Im Übrigen weist der Senat darauf hin, dass das in § 11 PflSchG verankerte ordnungsrechtliche Instrumentarium des präventiven Verbots mit Erlaubnisvorbehalt unterlaufen würde, wenn es anstelle des gemäß Ziffer 3 Satz 1 der Bekanntmachung des Bundesministeriums für Verbraucherschutz, Ernährung und Landwirtschaft vom 23. Dezember 1993 vorgesehenen Bestätigungsverfahrens ausreichen würde, ein mit einem hier zugelassenen Mittel angeblich identisches Mittel in den Verkehr zu bringen und die zuständigen Behörden sodann darauf verwiesen wären, derartige Fälle ausfindig zu machen und erforderlichenfalls die Nichtidentität nachzuweisen.
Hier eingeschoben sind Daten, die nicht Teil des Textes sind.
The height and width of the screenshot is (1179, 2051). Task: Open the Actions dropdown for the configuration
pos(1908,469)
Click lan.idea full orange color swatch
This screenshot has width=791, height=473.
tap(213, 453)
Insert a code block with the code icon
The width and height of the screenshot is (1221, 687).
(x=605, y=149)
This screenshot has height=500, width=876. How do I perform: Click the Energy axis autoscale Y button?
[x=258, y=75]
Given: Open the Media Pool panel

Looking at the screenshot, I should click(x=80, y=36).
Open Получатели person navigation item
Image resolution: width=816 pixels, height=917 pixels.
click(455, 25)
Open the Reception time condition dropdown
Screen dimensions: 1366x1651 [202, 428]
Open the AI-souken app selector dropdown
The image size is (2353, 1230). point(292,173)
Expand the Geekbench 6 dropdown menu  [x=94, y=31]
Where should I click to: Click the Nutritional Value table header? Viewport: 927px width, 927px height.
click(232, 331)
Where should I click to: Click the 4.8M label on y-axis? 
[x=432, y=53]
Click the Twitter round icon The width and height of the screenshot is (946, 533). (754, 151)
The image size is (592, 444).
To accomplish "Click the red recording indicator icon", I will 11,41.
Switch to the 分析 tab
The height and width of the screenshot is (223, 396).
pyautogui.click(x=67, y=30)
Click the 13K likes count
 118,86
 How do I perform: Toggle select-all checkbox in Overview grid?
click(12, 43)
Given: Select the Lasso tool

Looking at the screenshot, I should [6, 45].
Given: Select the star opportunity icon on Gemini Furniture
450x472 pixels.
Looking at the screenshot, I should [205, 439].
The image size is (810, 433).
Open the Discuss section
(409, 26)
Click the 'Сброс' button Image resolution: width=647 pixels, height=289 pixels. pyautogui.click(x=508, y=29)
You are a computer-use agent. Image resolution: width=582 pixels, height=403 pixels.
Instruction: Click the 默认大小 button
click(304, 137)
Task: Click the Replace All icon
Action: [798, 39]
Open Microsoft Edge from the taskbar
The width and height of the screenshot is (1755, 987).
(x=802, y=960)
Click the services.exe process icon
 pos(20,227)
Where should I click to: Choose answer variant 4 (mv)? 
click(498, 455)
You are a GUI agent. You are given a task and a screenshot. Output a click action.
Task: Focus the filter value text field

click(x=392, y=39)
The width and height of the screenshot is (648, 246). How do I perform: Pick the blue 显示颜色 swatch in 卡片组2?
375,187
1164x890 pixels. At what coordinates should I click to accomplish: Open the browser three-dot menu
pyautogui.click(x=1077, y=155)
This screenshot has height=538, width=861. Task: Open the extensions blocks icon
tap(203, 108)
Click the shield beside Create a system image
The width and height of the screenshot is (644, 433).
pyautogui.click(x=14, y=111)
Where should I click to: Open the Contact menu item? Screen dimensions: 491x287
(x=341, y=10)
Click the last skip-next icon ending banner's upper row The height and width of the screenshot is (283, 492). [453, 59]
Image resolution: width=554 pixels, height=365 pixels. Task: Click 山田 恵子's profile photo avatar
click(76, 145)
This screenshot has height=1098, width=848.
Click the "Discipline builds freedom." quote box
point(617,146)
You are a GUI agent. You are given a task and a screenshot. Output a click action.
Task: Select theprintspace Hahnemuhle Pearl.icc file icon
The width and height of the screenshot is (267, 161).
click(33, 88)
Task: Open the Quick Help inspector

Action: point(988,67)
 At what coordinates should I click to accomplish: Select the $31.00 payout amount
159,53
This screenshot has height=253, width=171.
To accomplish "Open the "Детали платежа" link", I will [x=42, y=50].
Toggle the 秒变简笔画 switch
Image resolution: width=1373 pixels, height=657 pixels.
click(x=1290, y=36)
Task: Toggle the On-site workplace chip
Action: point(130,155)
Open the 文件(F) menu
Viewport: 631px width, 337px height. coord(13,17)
1.3. Die von der Antragstellerin behauptete Entbehrlichkeit eines Zulassungsverfahrens entspricht auch nicht dem Gemeinschaftsrecht. Das Erfordernis der Zulassung eines Pflanzenschutzmittels in jedem Mitgliedstaat, in dem es in Verkehr gebracht werden soll, ist gemeinschaftsrechtlich in Art. 3 Abs. 1 der Richtlinie 91/414/EWG verankert. Danach schreiben die Mitgliedstaaten - von hier nicht einschlägigen Ausnahmefällen abgesehen - vor, dass in ihrem Gebiet nur die Pflanzenschutzmittel in Verkehr gebracht und angewendet werden dürfen, die sie nach den Bestimmungen dieser Richtlinie zugelassen haben. Diese Vorschrift sieht der Europäische Gerichtshof als mit dem gemeinschaftlichen Primärrecht vereinbar an (EuGH, 6. Kammer, Urteil vom 11.März 1999 - C - 100/96, EuZW 1999, 341). Zwar handelt es sich bei dem Zulassungserfordernis für aus Mitgliedstaaten der Europäischen Gemeinschaft importierte Pflanzenschutzmittel um eine Maßnahme gleicher Wirkung wie eine mengenmäßige Einfuhrbeschränkung im Sinne des Art. 28 EG, weil es über eine reine Vertriebsmodalität hinaus geht und geeignet ist, den innergemeinschaftlichen Handel zu behindern (vgl. EuGH, Urteile vom 11. Juni 1974, Slg. 19974 I, 837 - Dassonville -, vom 20. Februar 1979, NJW 1979, 1766 - Cassis de Dijon - und 24. November 1993 - C-267/91 und C-268/91, NJW 1994, 121, - "Keck und Mithouard"). Die Beschränkung ist jedoch nach Art. 30 EG gerechtfertigt, weil sie zum Schutz der Gesundheit von Menschen, Tieren und Pflanzen erforderlich ist (vgl. VGH Mannheim, Urteil vom 19. August 2003 - 4 S 1095/02 -, NVwZ 2004, 631; BVerwG, Urteil vom 29. April 2004 - 3 C 38/03 - NVwZ 2004, 1258). Dabei beruht das aus Art. 3 Abs. 1 der Richtlinie 91/414/EWG folgende Erfordernis getrennter nationaler Zulassungsverfahren auf der Erwägung, dass die für die Anwendung der Pflanzenschutzmittel maßgeblichen Voraussetzungen der Landwirtschaft, des Pflanzenschutzes und der Umwelt einschließlich der Witterungsverhältnisse in den jeweiligen Gebieten möglicherweise nicht vergleichbar sind (vgl. VGH Mannheim sowie BverwG, jeweils a.a.O).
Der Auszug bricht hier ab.